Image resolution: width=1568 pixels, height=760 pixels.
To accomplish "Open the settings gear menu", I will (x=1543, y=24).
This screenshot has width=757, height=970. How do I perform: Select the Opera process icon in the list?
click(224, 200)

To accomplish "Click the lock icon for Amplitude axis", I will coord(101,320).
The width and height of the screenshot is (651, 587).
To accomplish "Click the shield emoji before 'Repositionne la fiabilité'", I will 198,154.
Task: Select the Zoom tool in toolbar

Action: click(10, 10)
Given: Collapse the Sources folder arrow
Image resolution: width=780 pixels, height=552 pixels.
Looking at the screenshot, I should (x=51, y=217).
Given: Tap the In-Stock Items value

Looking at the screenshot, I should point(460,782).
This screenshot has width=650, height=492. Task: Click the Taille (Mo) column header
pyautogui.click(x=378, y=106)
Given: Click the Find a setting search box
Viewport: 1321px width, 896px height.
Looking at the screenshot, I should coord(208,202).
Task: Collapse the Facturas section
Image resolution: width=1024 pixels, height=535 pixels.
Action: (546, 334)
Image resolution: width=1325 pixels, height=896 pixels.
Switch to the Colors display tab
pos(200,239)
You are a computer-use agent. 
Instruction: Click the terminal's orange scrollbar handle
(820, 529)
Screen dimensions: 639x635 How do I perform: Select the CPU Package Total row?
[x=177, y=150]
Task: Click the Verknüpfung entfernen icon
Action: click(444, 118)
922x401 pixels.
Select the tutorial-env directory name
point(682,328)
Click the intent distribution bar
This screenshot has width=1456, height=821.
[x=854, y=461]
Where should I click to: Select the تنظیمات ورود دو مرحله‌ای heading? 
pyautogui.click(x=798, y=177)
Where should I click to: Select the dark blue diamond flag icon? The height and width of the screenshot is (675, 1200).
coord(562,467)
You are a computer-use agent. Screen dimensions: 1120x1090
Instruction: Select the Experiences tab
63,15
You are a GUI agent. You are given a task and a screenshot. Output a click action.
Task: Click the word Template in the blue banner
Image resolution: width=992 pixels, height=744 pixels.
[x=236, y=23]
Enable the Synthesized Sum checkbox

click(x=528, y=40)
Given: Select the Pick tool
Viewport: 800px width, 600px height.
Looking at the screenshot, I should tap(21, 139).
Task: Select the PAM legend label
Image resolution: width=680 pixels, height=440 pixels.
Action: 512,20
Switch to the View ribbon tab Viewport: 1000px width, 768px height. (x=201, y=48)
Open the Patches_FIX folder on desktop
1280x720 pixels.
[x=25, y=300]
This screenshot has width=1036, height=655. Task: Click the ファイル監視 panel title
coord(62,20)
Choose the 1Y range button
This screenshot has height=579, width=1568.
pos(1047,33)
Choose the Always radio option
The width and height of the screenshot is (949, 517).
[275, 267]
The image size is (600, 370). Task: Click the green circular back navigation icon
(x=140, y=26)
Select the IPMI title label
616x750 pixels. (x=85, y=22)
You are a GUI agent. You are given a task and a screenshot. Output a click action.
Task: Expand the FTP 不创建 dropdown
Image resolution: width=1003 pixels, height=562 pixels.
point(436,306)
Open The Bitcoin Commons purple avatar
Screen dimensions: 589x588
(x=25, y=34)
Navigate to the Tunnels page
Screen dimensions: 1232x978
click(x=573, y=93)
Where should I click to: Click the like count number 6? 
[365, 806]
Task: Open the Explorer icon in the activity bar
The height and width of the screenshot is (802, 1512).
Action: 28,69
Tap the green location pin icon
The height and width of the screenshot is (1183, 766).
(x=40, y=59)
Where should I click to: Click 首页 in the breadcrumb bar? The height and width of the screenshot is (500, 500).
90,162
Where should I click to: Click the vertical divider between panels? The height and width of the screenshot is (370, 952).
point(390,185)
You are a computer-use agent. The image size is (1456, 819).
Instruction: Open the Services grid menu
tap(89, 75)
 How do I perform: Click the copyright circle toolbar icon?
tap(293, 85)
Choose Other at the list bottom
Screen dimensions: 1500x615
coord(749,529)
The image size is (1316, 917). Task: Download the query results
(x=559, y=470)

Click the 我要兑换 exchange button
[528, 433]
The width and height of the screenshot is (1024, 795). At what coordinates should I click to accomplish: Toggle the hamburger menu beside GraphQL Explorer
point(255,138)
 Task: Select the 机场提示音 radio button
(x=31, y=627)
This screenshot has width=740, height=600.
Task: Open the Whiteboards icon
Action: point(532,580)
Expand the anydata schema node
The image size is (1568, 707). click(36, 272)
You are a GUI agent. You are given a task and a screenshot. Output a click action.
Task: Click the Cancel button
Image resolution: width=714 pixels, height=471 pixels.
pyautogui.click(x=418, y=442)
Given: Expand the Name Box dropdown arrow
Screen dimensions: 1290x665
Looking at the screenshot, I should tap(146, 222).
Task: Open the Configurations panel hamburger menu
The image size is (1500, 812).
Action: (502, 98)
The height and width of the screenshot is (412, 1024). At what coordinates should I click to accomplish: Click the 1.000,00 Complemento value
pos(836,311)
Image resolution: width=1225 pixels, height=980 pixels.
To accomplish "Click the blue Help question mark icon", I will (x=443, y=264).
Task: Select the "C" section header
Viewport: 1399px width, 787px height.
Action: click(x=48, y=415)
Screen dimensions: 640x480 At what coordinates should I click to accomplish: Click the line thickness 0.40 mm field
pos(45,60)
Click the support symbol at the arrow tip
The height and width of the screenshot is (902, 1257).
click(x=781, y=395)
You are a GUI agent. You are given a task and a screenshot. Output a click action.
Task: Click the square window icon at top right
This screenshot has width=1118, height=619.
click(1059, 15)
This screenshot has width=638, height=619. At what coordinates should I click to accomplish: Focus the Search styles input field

• Stated task
Copy everything from the start of the items down to the line containing "I will coord(101,320).", including that line.

• Task output
Image resolution: width=1568 pixels, height=760 pixels.
To accomplish "Open the settings gear menu", I will (x=1543, y=24).
This screenshot has width=757, height=970. How do I perform: Select the Opera process icon in the list?
click(224, 200)

To accomplish "Click the lock icon for Amplitude axis", I will coord(101,320).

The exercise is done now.